◆ YANG HARUS DIKERJAKAN ◆
a – Menurut dokumen sumber di bawah, kapan dan di kota mana Joseph Freinademetz ditahbiskan menjadi imam projo?
b – Tentukan apakah setiap pernyataan berikut sesuai dengan dokumen sumber di bawah. Jawab ya atau tidak, lalu kutip kata-kata penentunya dari dokumen itu. (i) Pater Josep berangkat ke Cina bersama Pater Yohanes Baptis Anzer. (ii) Perjalanan ke tanah misi di Cina ditempuh selama tiga minggu. (iii) Bruder Antonio adalah seorang biarawan Fransiskan dari Italia.
c – Ringkaslah dokumen sumber di bawah dalam tiga kalimat.

◆ DOKUMEN SUMBER ◆
******

MENJADI TANAH YANG BAIK SEKALIGUS PENABUR YANG
HANDAL (Mrk 4: 1 – 20)
Hari ini
Gereja Katolik sejagat merayakan pesta St. Joseph Freinademetz. Joseph
Freinademetz dilahirkan dalam sebuah keluarga Katolik yang saleh pada tanggal
15 April 1852 di Oies, Tyrol, di daerah
pegunungan Alpen, sebelah utaraa Italia. Ia ditahbiskan menjadi seorang imam
projo pada tanggal 25 Juli 1875 di kota
Brixen. Kemudian Pater Josep menggabungkan diri dengan Serikat Sabda Allah
karena keinginannya yang kuat untuk menjadi seorang misionaris. Pada tanggala
15 Maret 1879, Pater Josep bersama dengan Pater Yohanes Baptis Anzer, berangkat
ke tanah misi di Cina. Perjalanan mereka
tempuh selama lima minggu. Pater Josep kemudian ditempatkan di Propinsi
Shantung. Di sana ia bekerja bersama bruder Antonio, seorang biarawan
Fransiskan dari Italia.
Kemahiran
Pater Josep dalam berbahasa Tionghoa sungguh membantunya dalam pergaulan dengan
umat setempat. Ia dengan cepat dapat menyesuaikan diri dengan kebiasaan umat di
Shantung. Kepribadiannya yang menarik, sifatnya yang rendah hati, rajin,
sederhana dan berkemauan keras membuat dia sangat dicintai oleh umatnya.

******

(Daftar Data)

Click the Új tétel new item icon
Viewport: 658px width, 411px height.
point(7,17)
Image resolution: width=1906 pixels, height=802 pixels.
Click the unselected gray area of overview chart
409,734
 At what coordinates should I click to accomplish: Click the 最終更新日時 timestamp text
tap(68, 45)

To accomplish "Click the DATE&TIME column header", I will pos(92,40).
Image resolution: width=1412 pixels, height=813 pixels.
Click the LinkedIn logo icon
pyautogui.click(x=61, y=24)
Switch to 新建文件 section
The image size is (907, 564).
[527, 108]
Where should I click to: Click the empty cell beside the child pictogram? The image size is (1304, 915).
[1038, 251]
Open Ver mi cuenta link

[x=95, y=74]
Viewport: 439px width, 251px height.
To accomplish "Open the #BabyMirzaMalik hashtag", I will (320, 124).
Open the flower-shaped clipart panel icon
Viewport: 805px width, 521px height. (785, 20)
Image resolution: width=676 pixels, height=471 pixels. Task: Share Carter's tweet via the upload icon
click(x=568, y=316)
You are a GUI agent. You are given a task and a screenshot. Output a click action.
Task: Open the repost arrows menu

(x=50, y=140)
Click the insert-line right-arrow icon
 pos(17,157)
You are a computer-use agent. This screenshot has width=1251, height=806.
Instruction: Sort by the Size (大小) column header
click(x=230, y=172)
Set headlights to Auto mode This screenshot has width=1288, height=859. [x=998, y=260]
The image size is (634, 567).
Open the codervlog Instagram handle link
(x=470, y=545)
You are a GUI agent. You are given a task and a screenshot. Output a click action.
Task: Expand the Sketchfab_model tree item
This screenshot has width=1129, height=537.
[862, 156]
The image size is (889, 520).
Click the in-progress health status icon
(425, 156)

******

◆ JAWABAN SOAL ◆
a – Pada tanggal 25 Juli 1875 di kota Brixen.

b –
(i) Ya: "Pater Josep bersama dengan Pater Yohanes Baptis Anzer, berangkat ke tanah misi di Cina."
(ii) Tidak: "Perjalanan mereka tempuh selama lima minggu."
(iii) Ya: "seorang biarawan Fransiskan dari Italia."

c – Joseph Freinademetz, yang pestanya dirayakan Gereja Katolik sejagat, lahir dalam keluarga Katolik yang saleh pada 15 April 1852 di Oies, Tyrol. Ia ditahbiskan menjadi imam projo pada 25 Juli 1875 di Brixen, lalu bergabung dengan Serikat Sabda Allah karena ingin menjadi misionaris, dan pada 15 Maret 1879 berangkat ke Cina hingga ditempatkan di Propinsi Shantung. Kemahirannya berbahasa Tionghoa serta kepribadiannya yang menarik, rendah hati, rajin, sederhana, dan berkemauan keras membuatnya cepat menyesuaikan diri dan sangat dicintai umat.